Saved entries
Content starts

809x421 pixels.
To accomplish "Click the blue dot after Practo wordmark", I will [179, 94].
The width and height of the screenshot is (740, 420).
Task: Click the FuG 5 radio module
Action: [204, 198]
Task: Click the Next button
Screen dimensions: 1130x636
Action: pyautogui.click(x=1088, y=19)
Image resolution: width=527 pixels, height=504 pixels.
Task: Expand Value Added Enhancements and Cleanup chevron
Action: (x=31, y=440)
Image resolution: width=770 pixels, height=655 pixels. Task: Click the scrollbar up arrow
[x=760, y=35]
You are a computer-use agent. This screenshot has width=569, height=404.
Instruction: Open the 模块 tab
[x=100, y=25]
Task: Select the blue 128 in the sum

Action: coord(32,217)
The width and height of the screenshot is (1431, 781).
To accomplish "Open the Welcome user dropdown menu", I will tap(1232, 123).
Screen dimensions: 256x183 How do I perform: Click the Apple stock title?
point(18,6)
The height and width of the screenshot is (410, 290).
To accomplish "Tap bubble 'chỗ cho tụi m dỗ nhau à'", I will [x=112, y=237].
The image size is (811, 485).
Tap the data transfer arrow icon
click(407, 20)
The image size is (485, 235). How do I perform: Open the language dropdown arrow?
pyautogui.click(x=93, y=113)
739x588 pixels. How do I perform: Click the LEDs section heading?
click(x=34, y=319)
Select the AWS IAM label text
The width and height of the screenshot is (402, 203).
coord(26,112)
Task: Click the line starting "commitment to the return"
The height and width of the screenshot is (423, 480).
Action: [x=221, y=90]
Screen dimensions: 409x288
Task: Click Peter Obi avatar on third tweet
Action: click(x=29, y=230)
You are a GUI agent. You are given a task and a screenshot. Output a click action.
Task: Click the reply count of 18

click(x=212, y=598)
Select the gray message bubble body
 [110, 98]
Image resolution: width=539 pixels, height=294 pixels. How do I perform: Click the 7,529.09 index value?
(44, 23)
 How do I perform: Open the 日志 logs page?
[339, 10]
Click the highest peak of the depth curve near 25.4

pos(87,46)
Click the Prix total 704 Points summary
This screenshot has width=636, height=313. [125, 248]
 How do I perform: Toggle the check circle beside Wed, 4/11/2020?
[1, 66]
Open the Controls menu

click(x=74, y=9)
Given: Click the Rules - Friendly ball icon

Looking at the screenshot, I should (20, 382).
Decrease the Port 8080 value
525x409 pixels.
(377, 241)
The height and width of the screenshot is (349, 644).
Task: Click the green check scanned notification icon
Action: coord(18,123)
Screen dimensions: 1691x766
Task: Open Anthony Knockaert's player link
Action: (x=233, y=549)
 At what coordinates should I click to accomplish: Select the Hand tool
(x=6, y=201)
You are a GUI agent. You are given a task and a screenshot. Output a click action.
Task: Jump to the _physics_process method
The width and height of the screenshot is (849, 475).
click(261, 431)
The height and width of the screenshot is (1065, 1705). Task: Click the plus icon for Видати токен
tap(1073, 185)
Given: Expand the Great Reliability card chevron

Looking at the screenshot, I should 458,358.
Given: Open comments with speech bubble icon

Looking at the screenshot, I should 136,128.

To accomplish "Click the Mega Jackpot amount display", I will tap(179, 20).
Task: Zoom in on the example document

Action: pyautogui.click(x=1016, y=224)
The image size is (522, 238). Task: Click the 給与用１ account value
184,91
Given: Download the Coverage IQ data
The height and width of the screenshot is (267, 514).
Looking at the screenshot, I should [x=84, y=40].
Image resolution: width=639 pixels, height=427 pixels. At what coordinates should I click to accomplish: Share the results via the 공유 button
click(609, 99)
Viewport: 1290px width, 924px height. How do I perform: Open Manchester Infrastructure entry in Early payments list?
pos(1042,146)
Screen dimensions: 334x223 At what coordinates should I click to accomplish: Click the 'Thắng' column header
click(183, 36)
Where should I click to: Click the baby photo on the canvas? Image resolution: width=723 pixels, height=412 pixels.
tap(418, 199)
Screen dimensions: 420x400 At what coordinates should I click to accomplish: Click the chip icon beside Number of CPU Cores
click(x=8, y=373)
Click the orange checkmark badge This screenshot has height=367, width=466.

Content ends

* **The problem**: Repeat exactly, please, each line from the beginning of the data through the line with "Task: Click the Next button" in it, and only those lines.

* **Output of the task**:
809x421 pixels.
To accomplish "Click the blue dot after Practo wordmark", I will [179, 94].
The width and height of the screenshot is (740, 420).
Task: Click the FuG 5 radio module
Action: [204, 198]
Task: Click the Next button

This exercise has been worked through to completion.